My eye bags are gone
- Cindy
- Apr 17, 2021
- 2 min read
Updated: Jan 14, 2022
What felt like the end of the world turned out to be nothing more than a temporary inconvenience. As these things usually are. As I tend, too often, to forget.
Today, I drove home from work and the sky was blue, when it had been cloudy and gray just a few hours before. I cooked dinner, did all my dishes, packed lunch for tomorrow and still the sun was up and the day unfinished. I pondered over whether I should go on a walk and buy myself gelato. The gelato shop ended up being closed, but this didn't bother me, I ate two-bite brownies instead. In fact, I'm eating brownies now; I've allowed myself to stop counting the number bites I have already taken. More than two.

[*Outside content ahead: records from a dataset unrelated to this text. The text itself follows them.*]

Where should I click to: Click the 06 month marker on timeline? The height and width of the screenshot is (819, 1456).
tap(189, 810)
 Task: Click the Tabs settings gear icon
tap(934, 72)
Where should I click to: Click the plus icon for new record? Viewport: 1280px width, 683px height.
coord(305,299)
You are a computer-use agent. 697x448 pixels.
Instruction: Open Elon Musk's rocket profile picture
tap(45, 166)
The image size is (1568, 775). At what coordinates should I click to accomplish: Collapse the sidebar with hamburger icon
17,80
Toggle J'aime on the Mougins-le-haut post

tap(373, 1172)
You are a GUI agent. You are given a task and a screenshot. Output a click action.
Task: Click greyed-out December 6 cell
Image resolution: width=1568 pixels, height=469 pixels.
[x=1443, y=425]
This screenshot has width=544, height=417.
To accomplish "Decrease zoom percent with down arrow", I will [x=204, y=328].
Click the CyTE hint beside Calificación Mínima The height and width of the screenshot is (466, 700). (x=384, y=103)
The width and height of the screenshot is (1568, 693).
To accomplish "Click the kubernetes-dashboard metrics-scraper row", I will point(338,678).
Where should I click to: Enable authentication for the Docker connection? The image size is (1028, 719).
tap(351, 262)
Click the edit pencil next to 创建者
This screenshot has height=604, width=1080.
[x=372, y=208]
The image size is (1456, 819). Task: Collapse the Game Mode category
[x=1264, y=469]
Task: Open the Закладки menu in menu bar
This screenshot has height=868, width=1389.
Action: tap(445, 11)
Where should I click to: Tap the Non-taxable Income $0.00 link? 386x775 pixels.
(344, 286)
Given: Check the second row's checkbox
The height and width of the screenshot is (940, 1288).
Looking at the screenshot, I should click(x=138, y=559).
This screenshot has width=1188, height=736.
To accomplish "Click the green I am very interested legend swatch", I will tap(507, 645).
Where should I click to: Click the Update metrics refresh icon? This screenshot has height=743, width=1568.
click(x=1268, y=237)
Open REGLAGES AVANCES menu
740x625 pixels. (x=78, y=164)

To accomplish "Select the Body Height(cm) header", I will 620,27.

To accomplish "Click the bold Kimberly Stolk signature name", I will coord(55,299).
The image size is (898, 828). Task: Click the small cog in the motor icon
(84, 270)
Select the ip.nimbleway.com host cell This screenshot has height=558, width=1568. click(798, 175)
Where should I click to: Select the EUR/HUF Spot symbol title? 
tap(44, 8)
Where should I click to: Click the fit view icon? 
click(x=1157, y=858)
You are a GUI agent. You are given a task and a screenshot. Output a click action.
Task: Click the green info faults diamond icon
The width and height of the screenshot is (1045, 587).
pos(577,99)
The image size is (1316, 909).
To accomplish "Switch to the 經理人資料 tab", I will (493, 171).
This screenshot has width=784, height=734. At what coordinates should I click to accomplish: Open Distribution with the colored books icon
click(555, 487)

Later, I was lying in bed, and I stumbled on an interpretation of Bohemian Rhapsody by a young (and very talented) girl. And it hit me as suddenly as the realization of yesterday's eye bags did. That there are things that are good absolutely, beautiful unconditionally. The colour of sunlight over closed eyelids, warm tea and good books, and old friends, the kind that will pick up a call at 8AM to give you a pep talk before work, and then proceed to thank you for calling them, when you know they've been trying their best to put on a non-sleepy voice this entire time.
There's a lot to be thankful for, and it's so easy to forget. The simplest things often are.
I am reminded of the first line in Anna Karenina:
Happy families are all alike; every unhappy family is unhappy in its own way.
Unhappiness is so complicated. One could be unhappy for a million and one reasons, and feel it in a million and one ways.
When patients tell me about their pain, they could tell me that it hurts when they breathe, that it feels like a squeezing kind of pain, not dull, not stabbing, and that is located right in this very small area that I could replicate if I pressed hard enough. Even through language, pain is so specific, because there is such a dire need for it to be understood and fixed.
When patient tell me they are well, all it takes is once sentence.
There is very little to decipher when it comes to happiness. I am happy. You are happy. Therefore we share the same happiness. Why do we not have the same language to describe happiness as we do for unhappiness? Perhaps because when one is happy, it is sufficient to just feel it. There is value in this kind of unromantic simplicity.